(Task to carry out) Return every line of the records that includes the string "will".

(Dataset entries)
_ _ _

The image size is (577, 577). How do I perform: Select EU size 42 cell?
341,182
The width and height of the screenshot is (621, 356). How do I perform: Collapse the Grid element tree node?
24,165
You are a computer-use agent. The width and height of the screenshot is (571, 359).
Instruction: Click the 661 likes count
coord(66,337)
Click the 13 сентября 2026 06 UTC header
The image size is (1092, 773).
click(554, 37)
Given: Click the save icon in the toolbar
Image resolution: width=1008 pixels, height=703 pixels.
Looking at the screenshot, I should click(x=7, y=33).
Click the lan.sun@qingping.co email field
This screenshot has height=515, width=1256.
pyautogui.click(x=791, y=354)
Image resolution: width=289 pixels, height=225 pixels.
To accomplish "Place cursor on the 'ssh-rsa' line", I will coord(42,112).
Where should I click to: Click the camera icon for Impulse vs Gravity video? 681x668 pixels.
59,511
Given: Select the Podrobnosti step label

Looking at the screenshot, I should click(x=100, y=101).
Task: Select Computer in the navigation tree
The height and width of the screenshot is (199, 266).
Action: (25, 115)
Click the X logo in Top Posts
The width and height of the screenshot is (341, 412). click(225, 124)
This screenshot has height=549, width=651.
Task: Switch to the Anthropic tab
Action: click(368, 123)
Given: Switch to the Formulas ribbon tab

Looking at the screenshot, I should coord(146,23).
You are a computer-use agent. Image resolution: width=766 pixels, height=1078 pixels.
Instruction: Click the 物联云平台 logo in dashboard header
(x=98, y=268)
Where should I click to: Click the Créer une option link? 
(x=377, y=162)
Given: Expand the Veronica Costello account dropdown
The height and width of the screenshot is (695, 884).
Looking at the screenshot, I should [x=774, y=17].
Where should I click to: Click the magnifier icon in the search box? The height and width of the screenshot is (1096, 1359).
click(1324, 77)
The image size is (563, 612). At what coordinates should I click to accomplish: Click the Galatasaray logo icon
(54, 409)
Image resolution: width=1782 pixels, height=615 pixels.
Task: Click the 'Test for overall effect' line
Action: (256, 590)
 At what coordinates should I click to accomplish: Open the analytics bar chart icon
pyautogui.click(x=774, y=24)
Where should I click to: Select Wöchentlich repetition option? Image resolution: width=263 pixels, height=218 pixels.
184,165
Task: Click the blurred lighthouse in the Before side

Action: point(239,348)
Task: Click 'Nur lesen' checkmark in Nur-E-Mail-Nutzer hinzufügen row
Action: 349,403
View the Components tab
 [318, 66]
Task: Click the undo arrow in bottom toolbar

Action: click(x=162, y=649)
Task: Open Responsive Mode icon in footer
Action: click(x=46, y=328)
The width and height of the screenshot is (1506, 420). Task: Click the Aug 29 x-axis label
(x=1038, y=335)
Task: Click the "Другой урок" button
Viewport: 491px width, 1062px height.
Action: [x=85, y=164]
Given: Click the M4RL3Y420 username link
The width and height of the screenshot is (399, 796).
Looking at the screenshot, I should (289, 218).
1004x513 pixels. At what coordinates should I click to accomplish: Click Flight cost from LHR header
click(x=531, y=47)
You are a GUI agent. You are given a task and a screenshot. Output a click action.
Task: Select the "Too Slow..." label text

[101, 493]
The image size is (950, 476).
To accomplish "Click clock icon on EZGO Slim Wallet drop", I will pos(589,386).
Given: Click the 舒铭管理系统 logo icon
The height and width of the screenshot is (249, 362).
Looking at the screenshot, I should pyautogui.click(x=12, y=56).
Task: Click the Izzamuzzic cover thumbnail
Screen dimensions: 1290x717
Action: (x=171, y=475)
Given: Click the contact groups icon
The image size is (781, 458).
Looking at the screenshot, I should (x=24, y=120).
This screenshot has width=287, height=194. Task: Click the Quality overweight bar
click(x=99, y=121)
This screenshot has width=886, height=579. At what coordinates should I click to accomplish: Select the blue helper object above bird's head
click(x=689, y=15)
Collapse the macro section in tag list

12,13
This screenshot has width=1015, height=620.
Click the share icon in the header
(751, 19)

_ _ _

(Output for this task)
To accomplish "Place cursor on the 'ssh-rsa' line", I will coord(42,112).
To accomplish "Click clock icon on EZGO Slim Wallet drop", I will pos(589,386).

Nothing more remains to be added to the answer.